Museo de la revolución (2007), de Martín Kohan. Esta ¿novela? me genera sentimientos encontrados como, supongo, toda propuesta intermedia, que no se define, lo sabe hacer.
Por un lado, me mueve a pensar en la indefinición de los géneros literarios, en lo que se ha dicho sobre el tema y en los alcances que tal especulación produce al momento de crearse un texto narrativo cuya experimentación es manifiesta o, cuando menos, latente; por otro (y aquí ni cómo dudarlo) en la certeza de que a pesar de que las cosas no se pueden definir como queramos y vivamos en una época de relativismo absoluto (oh, olvidada posmodernidad haz llegado para quedarte), las estructuras jamás mienten ya que éstas, creo, carecen de esas "hostiles delimitaciones que la necesidad [y] la arbitrariedad [siempre establecen] entre los hombres" (F. Nietzche).
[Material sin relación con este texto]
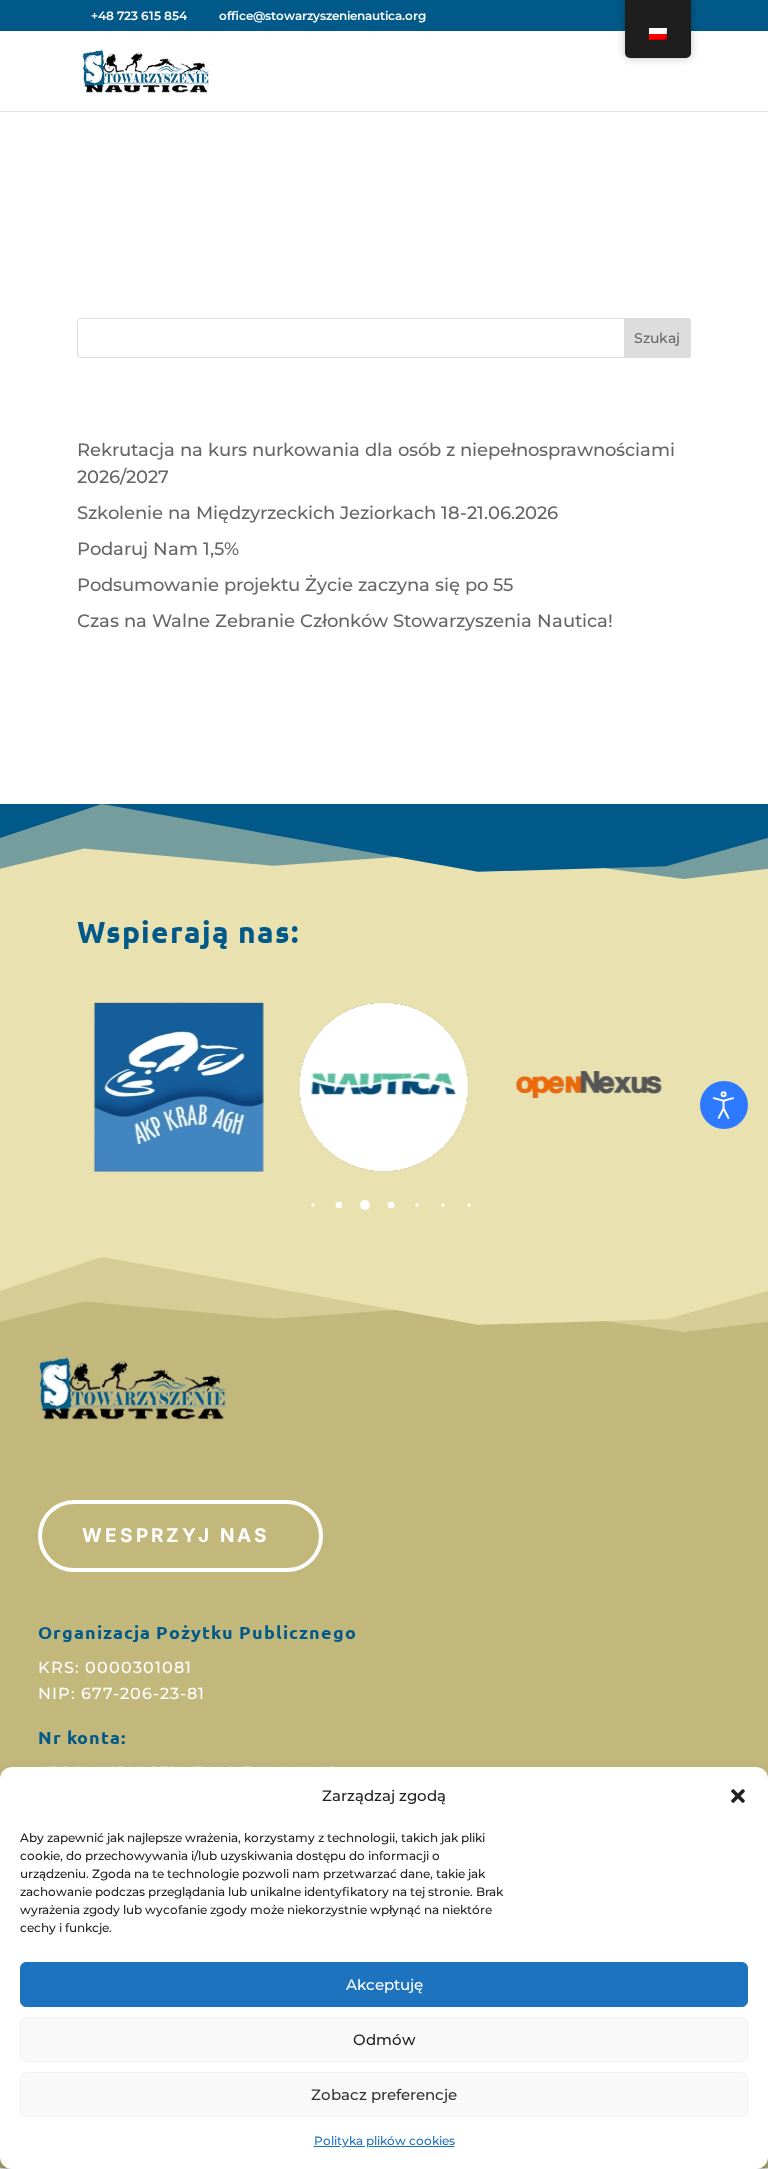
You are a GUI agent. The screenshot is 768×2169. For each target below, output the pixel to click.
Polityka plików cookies (384, 2140)
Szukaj (657, 338)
Y esto porque Museo de la revolución sugiere que existe algo de forzado en sus entrañas: algo que no se acaba "cocer" y que se vincula con el hecho de amarrar navajas a mansalva y convertir a la Historia en una obertura insípida, en una introducción somera al espectáculo de la soledad.
Ciertamente, no soy quién para cuestionar los planteamientos de la novela, ni sus tesis centrales (la Revolución = entelequia ad aeternum / la Mujer = Eva ad aeternum); tampoco los "desbalances" que presenta y que, de repente, obligan a cualquiera a preguntarse qué diablos pasa, de qué se trata el asunto...; pero lo que sí pongo en entredicho es la lógica de esas truculencias malhabidas que no quitan el sueño, el recurso del final traumático que no debemos olvidar porque, según parece, es el meollo (¡el gran meollo!) de la cuestión.